A fighting game would be pretty dull without proper special moves, but that's exactly among One's Justice's strong points. Building up the special meter, up to a maximum of three gauges, either by hitting the opponent or getting hit, every character can perform several super moves, fittingly called Plus Ultras. These include some of the most iconic moves performed by the characters, such as Katsuki's Howitzer Impact, Izuku's Delaware Smash, and All Might's rapid barrage of blows, which, true to the source material, includes precisely 300 punches. There's also EX-Plus Ultra, which requires not only full three gauges, but also for both sidekicks to be ready at the time. Plus Ultra's can be blocked or evaded, so they're best performed at the right moment, usually just after hitting your adversary. But even if they don't always finish the fight, successful Plus Ultras are a sight to behold and powerful enough to turn the fight in your favor.

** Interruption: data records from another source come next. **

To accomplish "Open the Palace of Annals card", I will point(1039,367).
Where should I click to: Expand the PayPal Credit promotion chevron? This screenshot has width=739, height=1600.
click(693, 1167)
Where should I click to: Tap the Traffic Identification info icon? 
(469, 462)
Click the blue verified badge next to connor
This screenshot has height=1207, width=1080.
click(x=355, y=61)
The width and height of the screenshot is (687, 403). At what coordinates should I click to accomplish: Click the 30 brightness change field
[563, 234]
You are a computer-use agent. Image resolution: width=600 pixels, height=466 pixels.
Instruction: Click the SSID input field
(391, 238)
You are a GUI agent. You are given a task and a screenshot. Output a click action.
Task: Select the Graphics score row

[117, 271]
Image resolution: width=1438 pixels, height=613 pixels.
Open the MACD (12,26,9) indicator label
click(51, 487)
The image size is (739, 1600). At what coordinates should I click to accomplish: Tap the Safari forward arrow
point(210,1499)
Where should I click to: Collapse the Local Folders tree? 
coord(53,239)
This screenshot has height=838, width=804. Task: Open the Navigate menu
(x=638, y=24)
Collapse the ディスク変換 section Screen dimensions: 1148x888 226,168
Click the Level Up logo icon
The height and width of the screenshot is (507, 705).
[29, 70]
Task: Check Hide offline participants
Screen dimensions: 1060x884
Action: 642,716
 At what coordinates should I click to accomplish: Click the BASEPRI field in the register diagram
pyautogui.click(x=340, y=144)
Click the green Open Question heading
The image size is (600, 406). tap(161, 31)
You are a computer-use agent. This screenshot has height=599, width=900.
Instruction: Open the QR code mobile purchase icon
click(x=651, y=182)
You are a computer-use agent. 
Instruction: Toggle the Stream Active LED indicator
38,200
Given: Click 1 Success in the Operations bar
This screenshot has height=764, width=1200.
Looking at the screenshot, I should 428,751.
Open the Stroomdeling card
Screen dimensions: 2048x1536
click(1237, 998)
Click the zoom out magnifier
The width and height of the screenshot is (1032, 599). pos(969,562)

A large cast of characters composed of heroes and villains alike, controls which are easy to learn, yet every character has his/her unique set of moves and all of it is topped with visually spectacular super moves. My Hero: One's Justice is definitely an impressive piece of work. Basically, the only real flaw is that the game's character cast focuses so far only on the characters most important to the story, while some characters with less focus on them, such as Ashido and Mineta, don't appear in the game. However, the upcoming sequel will give more characters to play as, so that will be less of an issue in the future.